During last year's presidential campaign, Vladimir Putin said Dmitri Medvedev would continue his administration's successful economic policies. The Russian stock market responded to Mr. Medvedev reaching a two-week high on inauguration day. But since then, the economy has plummeted. While acknowledging Russia's poor economic diversification and inadequate financial system, Mr. Putin says responsibility for the crisis lies abroad, not with Russian leaders.

Mr. Putin says doping the economy with cheap money and mortgage troubles in the United States have caused a real chain reaction, paralyzed the global financial system and brought global distrust to the market, which of course affected real sectors of economy.

So, who is in charge of Russia? Mr. Medvedev took the question at a news conference the day after his election on March 1, 2008.

His response was that under the constitution of the Russian Federation, foreign policy is determined by the president.

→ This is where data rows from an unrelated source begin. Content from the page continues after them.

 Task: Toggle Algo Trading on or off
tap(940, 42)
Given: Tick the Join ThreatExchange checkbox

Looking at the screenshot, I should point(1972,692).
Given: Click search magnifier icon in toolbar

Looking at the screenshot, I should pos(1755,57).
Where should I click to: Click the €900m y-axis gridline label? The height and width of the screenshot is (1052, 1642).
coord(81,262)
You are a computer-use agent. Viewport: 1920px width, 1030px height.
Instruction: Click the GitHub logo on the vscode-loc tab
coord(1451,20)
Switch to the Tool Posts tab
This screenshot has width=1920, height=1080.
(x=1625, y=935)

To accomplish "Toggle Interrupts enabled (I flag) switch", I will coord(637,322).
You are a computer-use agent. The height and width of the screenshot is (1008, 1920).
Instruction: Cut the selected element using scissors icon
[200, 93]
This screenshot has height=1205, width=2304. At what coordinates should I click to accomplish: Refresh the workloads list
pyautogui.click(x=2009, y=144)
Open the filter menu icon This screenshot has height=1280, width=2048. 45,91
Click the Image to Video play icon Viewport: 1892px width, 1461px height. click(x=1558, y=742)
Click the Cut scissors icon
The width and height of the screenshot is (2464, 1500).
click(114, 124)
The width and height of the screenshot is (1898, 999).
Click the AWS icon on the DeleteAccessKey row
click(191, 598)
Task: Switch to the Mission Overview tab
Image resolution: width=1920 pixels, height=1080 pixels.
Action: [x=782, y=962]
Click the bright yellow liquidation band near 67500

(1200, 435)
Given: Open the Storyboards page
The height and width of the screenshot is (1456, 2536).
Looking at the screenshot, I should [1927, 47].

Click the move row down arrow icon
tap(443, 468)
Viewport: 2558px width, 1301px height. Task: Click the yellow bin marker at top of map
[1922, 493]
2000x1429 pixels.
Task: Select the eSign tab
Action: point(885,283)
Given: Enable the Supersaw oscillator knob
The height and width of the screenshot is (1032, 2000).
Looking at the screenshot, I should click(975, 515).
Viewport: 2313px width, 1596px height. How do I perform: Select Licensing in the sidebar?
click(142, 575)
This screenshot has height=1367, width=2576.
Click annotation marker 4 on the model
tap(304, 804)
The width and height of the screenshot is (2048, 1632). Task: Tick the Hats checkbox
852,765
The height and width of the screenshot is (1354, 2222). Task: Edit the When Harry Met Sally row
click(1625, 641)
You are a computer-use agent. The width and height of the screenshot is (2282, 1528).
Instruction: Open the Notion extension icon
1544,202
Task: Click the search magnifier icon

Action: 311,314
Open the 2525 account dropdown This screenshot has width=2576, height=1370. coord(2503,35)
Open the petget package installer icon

But during Russia's greatest foreign crisis of the past year, the Georgian conflict in August, it was Prime Minister Putin, not President Medvedev, who flew just north of the conflict zone to maintain morale and give orders.

Masha Lipman says power in Russia is based not on governmental institutions, but on informal, behind-the scenes arrangements.

"Who appointed whom? Who owes what to whom? Who is whose client? Where are people's loyalties?," she asks.

Lipman adds that although Vladimir Putin in no longer president, he has succeeded in keeping political power by maintaining control over Russia's most sensitive agencies, including the military and state security.

A recent survey by the Canadian GlobeScan Agency for BBC's Russian Service indicates only 15 percent of Russians believe Mr. Medvedev holds real power. This is three percent higher than Moscow's Levada Center poll in February.

Both polls indicate roughly 50 percent of Russians think the president and prime minister share power equally.